Why it matters: The Dallas-based luxury retailer has invested $300 million in such efforts since 2021, a sign its investors remain committed to overhauling the business, he says.
Details: Neiman Marcus recently opened a new workspace in Dallas for hybrid workers as part of its remote-first approach following the pandemic, van Raemdonck says.
- It refers to the offices, which includes locations in New York City and Bangalore, as corporate hubs — a work style intended to emulate the company's omnichannel approach to retail, he says.
Be smart: The switch to corporate hubs has cut corporate office expenses by 30%, showing how such moves can impact the bottom line, van Raemdonck says.
- Neiman Marcus' remote-first approach to work has led to a 34% increase in employee net promoter score (eNPS) since January 2020 and a 20% reduction in time to hire, it says.

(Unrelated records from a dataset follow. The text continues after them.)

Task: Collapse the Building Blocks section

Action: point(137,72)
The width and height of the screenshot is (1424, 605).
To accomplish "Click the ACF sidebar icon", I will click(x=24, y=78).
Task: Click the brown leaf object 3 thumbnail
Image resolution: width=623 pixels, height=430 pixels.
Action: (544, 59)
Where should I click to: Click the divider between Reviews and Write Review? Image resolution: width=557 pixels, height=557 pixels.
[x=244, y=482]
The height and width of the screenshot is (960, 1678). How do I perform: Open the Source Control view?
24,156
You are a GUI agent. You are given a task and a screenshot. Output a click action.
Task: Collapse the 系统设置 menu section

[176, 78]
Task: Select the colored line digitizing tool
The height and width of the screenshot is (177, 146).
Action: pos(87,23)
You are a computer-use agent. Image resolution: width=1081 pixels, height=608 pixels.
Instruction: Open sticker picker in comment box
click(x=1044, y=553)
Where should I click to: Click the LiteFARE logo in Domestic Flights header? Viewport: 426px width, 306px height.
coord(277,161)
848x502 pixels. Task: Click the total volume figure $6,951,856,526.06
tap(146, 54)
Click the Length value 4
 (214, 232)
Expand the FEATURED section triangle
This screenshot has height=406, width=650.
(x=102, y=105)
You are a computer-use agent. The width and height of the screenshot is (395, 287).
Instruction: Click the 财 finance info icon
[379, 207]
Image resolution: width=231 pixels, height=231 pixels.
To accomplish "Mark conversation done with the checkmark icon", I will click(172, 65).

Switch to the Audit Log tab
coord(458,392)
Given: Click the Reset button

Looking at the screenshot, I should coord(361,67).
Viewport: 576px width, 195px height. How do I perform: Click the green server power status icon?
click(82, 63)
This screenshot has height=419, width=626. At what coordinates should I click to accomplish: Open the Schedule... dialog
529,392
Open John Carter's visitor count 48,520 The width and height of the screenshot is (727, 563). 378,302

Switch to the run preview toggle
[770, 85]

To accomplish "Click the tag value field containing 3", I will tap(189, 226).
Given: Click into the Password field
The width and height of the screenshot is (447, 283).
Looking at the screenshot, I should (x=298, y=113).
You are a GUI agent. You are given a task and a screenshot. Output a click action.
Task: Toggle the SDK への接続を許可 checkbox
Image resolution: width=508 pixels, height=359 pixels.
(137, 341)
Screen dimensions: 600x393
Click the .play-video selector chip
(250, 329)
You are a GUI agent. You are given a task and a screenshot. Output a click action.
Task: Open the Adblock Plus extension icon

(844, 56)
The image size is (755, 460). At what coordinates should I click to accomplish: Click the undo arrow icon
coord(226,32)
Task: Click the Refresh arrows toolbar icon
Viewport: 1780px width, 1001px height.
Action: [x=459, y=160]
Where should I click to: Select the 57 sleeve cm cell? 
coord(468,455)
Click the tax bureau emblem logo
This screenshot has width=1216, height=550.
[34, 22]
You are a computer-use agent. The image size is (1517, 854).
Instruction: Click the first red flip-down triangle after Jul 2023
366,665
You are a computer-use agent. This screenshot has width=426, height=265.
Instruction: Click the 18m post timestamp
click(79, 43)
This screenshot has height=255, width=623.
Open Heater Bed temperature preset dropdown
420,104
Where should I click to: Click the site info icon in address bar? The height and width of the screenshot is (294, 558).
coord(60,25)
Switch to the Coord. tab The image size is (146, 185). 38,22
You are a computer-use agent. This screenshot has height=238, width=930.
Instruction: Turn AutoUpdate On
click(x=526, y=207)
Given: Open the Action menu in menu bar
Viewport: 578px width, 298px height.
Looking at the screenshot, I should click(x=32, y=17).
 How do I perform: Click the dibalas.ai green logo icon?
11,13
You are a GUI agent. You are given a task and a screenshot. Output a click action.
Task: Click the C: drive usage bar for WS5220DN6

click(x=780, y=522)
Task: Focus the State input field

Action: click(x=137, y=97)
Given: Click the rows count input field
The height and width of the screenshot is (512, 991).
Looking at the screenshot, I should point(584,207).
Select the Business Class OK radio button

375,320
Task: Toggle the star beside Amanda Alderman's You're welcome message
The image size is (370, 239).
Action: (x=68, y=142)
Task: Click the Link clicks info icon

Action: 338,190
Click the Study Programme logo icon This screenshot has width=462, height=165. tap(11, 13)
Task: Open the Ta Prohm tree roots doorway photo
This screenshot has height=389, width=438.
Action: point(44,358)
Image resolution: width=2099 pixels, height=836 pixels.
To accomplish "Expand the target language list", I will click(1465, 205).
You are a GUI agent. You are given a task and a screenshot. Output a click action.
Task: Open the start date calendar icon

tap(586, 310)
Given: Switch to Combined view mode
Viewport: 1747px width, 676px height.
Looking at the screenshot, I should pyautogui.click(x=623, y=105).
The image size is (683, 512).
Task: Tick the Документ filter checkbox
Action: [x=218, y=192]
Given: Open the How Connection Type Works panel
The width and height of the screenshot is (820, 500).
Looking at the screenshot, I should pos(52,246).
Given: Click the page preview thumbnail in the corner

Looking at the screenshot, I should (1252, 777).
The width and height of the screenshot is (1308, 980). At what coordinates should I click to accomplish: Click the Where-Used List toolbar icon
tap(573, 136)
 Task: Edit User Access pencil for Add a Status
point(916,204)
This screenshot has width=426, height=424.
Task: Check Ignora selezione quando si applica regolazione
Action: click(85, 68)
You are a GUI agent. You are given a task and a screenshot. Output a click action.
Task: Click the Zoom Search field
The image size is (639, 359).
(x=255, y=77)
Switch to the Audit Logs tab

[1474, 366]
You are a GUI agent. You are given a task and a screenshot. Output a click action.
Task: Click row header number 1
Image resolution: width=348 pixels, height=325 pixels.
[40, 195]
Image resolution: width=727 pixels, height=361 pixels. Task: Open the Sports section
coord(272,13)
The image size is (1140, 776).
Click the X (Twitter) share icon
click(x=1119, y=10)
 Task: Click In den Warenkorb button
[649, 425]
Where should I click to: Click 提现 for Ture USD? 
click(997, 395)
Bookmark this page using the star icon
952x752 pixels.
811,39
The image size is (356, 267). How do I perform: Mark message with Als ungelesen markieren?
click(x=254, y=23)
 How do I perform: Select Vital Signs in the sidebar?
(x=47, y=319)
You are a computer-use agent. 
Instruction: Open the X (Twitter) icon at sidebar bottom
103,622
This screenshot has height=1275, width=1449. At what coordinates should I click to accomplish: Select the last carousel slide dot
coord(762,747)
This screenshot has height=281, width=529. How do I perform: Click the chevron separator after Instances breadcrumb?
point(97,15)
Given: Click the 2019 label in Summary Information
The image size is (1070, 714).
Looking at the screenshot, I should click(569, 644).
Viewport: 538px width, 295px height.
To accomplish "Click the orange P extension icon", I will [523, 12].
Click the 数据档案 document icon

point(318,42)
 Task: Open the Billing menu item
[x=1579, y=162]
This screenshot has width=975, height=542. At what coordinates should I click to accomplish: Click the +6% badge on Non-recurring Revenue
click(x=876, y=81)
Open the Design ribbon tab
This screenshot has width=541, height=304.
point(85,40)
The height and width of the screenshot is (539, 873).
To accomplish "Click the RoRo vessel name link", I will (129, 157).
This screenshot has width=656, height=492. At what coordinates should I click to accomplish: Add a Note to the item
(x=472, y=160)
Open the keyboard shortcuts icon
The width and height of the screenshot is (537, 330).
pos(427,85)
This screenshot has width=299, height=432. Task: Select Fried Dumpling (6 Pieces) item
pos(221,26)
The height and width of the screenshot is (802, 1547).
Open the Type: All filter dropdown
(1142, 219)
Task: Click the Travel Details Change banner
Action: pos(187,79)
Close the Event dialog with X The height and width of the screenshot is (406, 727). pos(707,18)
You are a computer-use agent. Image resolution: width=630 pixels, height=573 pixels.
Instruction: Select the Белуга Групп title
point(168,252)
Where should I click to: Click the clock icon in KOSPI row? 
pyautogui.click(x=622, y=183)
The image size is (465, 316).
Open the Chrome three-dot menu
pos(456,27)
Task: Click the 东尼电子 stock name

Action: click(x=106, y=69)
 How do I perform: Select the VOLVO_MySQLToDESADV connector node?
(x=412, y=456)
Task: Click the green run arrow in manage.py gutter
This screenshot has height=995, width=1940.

Zoom in: Prior to the pandemic, Neiman Marcus polled its workers and found they wanted better work and life balance, so it decided to allow them not to be in the office and to work in different places, van Raemdonck says.
- That shift was accelerated by the pandemic.
Of note: van Raemdonck is relocating from Dallas to New York City this summer to be closer to the press, fashion industry and brands, he says.
Plus: Neiman Marcus is also building out its supply chain and fulfillment network by expanding its operations in Pinnacle Park and adding a new distribution center on the East Coast for both Neiman Marcus and Bergdorf Goodman.
- The Neiman Marcus mobile app, meanwhile, adds combines e-commerce with digital styling and remote selling tools.